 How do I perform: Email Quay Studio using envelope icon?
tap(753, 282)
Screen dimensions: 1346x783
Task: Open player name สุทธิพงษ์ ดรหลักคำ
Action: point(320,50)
--- --- ---
What is needed here is an exact reproduction of all the entries.

 How do I perform: Email Quay Studio using envelope icon?
tap(753, 282)
Screen dimensions: 1346x783
Task: Open player name สุทธิพงษ์ ดรหลักคำ
Action: point(320,50)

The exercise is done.